十三日戊子日,皇上前往畅春园,向皇太后问安。

○前往大高殿行礼。

○返回皇宫。

十四日己丑日,皇上驾临太和殿临朝听政,文武升迁转任的各官员谢恩。

○临幸圆明园。

○吏部议准:贵州巡抚方世俊上疏称,平越府属湄潭县,先前因地广人稀,政务较简,定为简缺;近来人口日渐增多,实在难以治理,非拣选强干的官员不能胜任。又安顺府属清镇县,先前是兼三要缺,近来该处民苗相安,事务较少。请求将湄潭县改为繁疲难兼三要缺,在外拣选补用;清镇县改为冲难兼二中缺,归吏部铨选。至于石阡府属龙泉县,向来定为简缺,如今也请加以繁难二字,改为中缺,归吏部铨选等语。应依照所奏,准其调整注册。皇上准从了这一建议。

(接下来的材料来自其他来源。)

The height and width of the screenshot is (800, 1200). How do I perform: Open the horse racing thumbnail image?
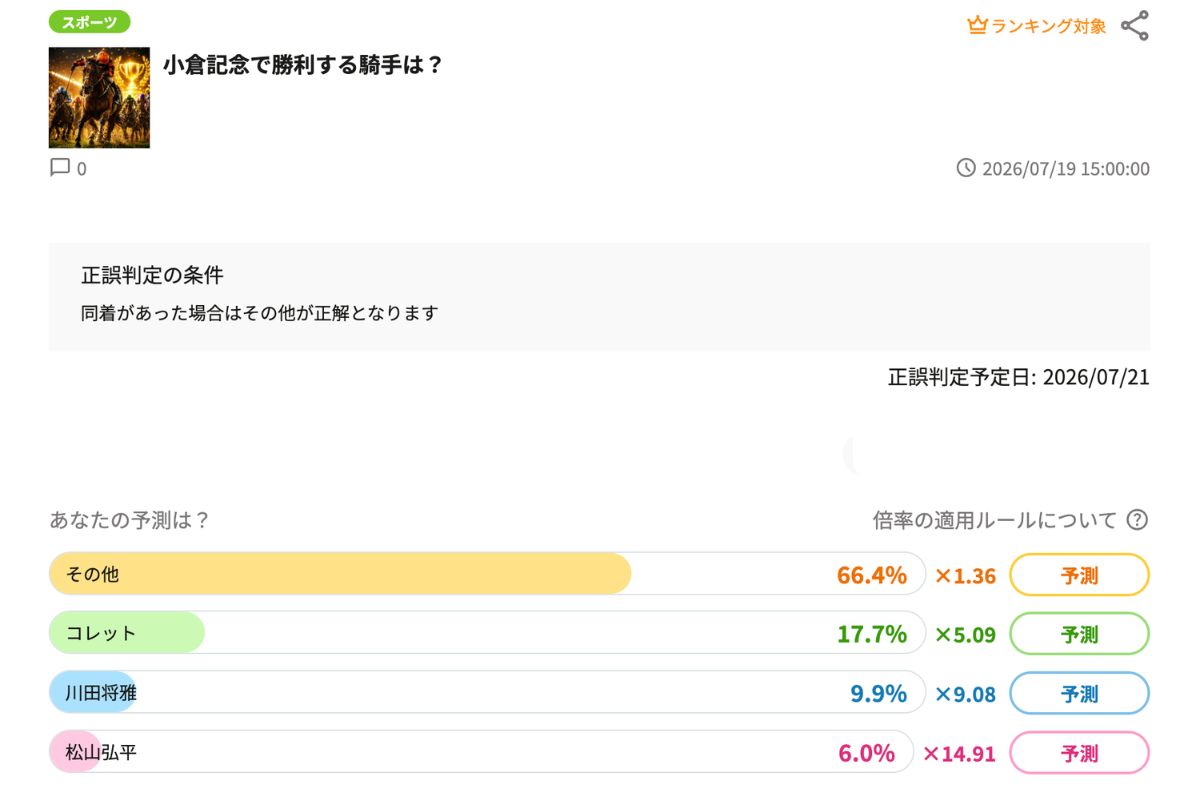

○户部议复:大学士管两江总督尹继善上疏称,丁溪、庙湾二场,原报熟地四千一百八十二顷,内除实际丈量出的熟地一千三百八十六亩外,荒地应征收的税银四千六百九十两二钱九分,请求从乾隆二十八年起,永久减除。至于查丈出的熟地,比二场原报的总数多出地二百二十二顷五十七亩,应将查丈不实的官员附本参劾等语。应依照所奏,将各官员附本参劾,并且前项丈量出的多余土地,从乾隆二十七年以后应征收的税银,按数追缴,送部查核。皇上准从了这一建议。